Mas como isso se aplica a Pernambuco e à questão salarial dos servidores da área de tecnologia?

Basicamente, a tecnologia quando funciona é como mágica, você dificilmente irá notá-la. E isso joga contra os servidores do setor. Hospitais, polícia e serviços básicos sempre parecem mais urgentes e necessários para a população. Nas mesas de negociação, isso aumenta a tendência de que os aumentos venham antes para estas categorias com mais “visibilidade”.

Além disso, diferentemente do setor de tecnologia, as demais categorias também tendem a ser mais numerosas, o que aumenta a pressão sobre o governo.

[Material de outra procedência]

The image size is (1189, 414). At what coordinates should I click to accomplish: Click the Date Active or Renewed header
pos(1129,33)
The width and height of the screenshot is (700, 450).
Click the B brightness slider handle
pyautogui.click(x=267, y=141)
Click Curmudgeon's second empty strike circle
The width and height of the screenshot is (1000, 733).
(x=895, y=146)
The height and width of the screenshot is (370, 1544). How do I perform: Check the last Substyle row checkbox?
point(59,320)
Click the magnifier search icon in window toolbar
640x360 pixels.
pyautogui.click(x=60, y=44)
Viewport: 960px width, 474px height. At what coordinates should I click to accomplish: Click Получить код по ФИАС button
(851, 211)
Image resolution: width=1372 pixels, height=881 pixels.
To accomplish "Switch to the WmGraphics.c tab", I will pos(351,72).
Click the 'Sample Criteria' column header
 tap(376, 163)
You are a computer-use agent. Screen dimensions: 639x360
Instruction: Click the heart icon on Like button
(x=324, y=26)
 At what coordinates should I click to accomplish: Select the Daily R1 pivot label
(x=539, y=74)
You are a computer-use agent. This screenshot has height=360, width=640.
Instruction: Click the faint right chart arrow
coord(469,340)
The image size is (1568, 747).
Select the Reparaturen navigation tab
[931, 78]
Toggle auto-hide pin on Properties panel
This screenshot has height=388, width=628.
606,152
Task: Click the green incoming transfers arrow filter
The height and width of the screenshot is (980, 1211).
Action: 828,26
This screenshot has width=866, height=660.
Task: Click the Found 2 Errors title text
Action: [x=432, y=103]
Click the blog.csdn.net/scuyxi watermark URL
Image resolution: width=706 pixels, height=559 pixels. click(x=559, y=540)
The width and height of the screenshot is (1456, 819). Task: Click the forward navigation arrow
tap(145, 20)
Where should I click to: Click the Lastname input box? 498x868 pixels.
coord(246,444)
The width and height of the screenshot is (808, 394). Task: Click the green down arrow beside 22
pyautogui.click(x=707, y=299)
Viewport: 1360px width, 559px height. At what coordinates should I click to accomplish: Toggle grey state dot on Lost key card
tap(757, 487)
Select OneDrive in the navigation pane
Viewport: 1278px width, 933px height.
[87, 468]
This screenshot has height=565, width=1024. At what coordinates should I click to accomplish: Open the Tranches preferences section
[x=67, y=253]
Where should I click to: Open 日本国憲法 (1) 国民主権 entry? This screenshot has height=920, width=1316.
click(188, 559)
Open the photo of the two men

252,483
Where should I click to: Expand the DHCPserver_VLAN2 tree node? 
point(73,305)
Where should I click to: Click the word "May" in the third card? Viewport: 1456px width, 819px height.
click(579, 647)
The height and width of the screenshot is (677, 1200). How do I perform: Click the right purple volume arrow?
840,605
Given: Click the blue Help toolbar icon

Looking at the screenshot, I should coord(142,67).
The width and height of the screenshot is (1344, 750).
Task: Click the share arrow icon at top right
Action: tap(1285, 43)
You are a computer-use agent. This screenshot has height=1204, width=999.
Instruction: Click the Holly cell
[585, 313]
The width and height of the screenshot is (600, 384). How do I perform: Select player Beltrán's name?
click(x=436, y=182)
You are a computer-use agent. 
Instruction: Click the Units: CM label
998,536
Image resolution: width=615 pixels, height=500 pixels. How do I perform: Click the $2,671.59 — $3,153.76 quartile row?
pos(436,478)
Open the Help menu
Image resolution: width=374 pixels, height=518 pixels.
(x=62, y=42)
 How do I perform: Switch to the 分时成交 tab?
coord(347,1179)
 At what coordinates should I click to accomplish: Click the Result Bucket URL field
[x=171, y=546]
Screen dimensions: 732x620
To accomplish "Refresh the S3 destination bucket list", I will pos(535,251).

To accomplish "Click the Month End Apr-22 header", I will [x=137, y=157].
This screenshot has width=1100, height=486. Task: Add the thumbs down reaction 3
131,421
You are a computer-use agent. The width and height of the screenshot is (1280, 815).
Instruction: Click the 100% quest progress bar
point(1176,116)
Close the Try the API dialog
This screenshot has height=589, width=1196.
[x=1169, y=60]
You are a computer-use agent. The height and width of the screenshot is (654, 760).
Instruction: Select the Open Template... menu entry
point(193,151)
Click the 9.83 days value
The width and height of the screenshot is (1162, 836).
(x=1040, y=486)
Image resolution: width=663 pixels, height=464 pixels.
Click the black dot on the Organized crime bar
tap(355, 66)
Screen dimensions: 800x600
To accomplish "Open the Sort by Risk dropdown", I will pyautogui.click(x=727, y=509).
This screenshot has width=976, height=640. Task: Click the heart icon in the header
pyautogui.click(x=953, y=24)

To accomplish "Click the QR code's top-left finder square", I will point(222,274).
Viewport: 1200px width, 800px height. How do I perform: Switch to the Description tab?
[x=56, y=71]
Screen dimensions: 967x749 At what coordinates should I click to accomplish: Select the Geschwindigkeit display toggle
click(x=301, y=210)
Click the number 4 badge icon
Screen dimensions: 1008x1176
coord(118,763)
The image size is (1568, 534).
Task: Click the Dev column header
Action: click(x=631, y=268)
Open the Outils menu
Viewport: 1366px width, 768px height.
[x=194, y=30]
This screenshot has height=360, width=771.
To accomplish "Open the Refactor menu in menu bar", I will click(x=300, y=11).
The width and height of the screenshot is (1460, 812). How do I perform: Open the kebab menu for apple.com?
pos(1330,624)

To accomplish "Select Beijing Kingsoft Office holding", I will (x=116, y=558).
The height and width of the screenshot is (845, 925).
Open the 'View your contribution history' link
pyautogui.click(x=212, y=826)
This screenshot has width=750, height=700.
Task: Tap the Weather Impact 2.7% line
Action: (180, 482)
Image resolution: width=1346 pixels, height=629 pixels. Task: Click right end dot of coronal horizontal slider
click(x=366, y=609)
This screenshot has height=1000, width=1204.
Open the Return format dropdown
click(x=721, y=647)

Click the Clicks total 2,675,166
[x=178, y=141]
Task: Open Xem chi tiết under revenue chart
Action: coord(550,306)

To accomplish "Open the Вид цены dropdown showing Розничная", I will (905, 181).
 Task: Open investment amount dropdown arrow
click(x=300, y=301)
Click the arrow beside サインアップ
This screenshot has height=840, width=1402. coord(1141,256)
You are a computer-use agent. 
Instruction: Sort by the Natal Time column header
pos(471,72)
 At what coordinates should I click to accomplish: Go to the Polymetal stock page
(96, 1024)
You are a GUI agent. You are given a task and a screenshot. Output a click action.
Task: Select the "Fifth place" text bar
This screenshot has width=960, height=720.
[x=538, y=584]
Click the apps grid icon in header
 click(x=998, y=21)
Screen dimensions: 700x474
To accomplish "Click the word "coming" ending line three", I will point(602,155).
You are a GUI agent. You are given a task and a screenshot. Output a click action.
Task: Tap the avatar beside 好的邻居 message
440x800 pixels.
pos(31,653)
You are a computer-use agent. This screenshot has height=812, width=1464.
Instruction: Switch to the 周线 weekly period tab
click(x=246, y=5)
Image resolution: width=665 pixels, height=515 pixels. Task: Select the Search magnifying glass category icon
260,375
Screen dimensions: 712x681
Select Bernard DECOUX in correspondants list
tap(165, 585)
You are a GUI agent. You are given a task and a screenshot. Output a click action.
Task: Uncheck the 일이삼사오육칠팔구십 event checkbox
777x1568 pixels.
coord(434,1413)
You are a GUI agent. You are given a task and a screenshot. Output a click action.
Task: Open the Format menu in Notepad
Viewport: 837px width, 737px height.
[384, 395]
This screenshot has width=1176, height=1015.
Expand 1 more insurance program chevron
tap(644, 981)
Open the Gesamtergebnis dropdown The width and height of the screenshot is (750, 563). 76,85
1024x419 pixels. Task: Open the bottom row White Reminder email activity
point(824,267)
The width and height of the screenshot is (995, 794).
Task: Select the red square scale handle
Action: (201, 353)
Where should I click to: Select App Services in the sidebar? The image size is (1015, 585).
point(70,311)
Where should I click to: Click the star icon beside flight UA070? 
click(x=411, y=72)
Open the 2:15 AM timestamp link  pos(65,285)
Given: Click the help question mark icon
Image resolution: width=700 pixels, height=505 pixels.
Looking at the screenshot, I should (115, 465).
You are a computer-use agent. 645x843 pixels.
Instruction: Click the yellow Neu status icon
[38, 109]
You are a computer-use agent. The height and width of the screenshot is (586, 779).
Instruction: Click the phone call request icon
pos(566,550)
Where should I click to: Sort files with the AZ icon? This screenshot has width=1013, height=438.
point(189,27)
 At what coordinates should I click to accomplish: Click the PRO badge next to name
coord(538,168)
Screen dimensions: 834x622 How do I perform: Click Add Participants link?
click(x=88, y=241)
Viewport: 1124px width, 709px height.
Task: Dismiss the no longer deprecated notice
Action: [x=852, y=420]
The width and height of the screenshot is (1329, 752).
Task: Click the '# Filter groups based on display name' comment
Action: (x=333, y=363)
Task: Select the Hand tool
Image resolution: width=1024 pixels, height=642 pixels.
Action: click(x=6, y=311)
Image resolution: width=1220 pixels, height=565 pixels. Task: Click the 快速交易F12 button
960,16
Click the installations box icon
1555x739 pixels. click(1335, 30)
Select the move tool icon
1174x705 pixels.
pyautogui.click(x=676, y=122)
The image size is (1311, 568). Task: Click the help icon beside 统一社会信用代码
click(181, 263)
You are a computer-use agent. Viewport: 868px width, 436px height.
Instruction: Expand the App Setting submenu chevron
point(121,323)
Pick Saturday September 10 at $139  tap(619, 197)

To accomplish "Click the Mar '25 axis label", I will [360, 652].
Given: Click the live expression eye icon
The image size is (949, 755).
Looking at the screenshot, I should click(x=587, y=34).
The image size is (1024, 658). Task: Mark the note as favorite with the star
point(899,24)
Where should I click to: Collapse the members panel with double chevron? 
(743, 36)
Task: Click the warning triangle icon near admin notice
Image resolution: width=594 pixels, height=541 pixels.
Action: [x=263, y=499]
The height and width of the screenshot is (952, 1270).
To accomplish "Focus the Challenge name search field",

O problema é que o uso da tecnologia, que já era intenso, foi acelerado pela pandemia. No setor público, o movimento foi ainda mais forte à medida que repartições e uma série de espaços públicos essenciais se viram forçados a fechar as portas.

Hoje, dificilmente qualquer serviço público pode deixar de funcionar sem tecnologia. Ou seja, quanto menos o governo investe na digitalização, piores (e mais caros) tendem a se tornar todos os demais serviços.

Muitos imaginam que seja fácil apenas trocar esses servidores por empresas privadas. Mas não é tão simples. Primeiro, a alta rotatividade de talentos também acontece nos prestadores de serviço do governo. Depois, é importante lembrar que os servidores são responsáveis pela gestão dos projetos, além de e especialistas no funcionamento da máquina pública e na integração de diferentes setores.

Privatizar toda a área de tecnologia sem supervisão de especialistas é um convite para os abusos. As chances do aumento dos custos serem ainda maiores que um ajuste salarial da categoria são altas.

A lei das consequências indesejadas na prática

O Governo de Pernambuco, por meio da Secretaria de Administração do Estado, informou por meio de nota que as medidas de valorização de pessoal para o exercício de 2022 estão sendo negociadas na Mesa Geral de Negociação, composta por representantes do Governo e pelos sindicatos dos servidores.

O Governo adianta que a ideia é conceder um valor nominal, que futuramente poderá ser incorporado ao vencimento base, por nível de escolaridade para ingresso nas carreiras, como forma de diminuir as diferenças salariais entre os menores e os maiores salários.

Pela nota do Governo se observa que a intenção é boa, mas tende apenas a piorar a disparidade salarial dos funcionários de tecnologia frente ao setor privado. O profissional de tecnologia não compara seu salário ao dos demais servidores, mas sim ao que o mercado oferece.

Ou seja, ao tentar equalizar os salários das categorias e ignorar o mercado, Pernambuco cai na armadilha das consequências indesejadas. Ao invés de otimizar por meio da tecnologia a máquina pública, torna todo o estado menos eficiente e aumenta o risco de um apagão tecnológico.